1.1.3 儀器 3111型-恒溫CO2培養箱(美國Thermo公司)；ATOM全自動酶聯免疫工作站(意大利MAROCHE)；3K15-高速冷凍離心機(德國Sigma公司)； SW-CJ系列潔凈工作臺(AIRTECH，蘇州安泰空氣技術有限公司)；缺氧小室(加拿大Stem Cell公司)；CXY-6C型電泳儀(北京六一儀器廠)；熒光定量PCR儀(Thermo PIKOREAL96)。

1.2 方法

1.2.1 H9c2心肌細胞培養 將H9c2心肌細胞株放于37℃、95%空氣-5% CO2培養箱中，用含15%胎牛血清的DMEM完全培養基培養。待細胞融合度為85%左右時，用質量濃度為0.25 g·L-1的胰酶消化，計數，以1.0×106個細胞接種于25 cm2的培養瓶進行傳代，每2 d換液1次，每3～4 d傳代1次。取對數生長期的心肌細胞用于后續實驗。

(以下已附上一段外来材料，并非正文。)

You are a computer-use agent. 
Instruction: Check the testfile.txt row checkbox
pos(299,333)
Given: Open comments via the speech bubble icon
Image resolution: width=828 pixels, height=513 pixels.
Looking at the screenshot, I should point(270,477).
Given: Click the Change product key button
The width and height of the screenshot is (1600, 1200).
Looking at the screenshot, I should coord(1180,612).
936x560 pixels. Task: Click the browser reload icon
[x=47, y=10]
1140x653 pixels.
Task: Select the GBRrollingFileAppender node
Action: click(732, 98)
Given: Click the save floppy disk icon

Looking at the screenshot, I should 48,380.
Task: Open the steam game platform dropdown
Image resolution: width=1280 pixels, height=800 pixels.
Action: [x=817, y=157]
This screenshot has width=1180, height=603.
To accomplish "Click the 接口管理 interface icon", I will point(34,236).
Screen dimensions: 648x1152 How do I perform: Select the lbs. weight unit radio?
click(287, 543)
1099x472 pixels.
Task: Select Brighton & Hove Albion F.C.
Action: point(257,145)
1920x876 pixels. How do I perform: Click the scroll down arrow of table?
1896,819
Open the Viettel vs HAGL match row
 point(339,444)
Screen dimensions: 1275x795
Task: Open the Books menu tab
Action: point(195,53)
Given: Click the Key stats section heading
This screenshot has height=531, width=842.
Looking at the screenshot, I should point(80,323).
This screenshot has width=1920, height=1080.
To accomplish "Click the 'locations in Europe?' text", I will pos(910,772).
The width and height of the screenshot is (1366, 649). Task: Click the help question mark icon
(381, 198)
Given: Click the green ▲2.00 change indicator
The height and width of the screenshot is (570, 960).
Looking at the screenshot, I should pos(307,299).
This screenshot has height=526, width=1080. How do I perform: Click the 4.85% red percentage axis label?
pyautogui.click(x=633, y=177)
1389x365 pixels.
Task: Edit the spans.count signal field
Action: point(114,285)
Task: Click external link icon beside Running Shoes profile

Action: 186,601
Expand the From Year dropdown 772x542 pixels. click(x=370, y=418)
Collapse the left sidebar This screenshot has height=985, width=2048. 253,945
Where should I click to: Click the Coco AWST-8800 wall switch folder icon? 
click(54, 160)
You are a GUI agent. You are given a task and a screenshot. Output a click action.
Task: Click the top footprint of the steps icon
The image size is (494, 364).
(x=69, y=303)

1.2.2 H9c2心肌細胞缺氧/復氧損傷模型建立 待細胞融合至95%后，棄掉細胞培養基，加入預先經37℃、95% N2-5% CO2的混合氣體飽和30 min的無血清DMEM模擬缺氧液，放入缺氧小室中，通入95% N2-5% CO2的混合氣體5 min驅除氧氣，置于37℃培養箱中培養21 h進行缺氧，然后將缺氧液換為含正常培養基，于37℃、95%空氣-5% CO2培養箱中培養6 h模擬復氧[11-12]。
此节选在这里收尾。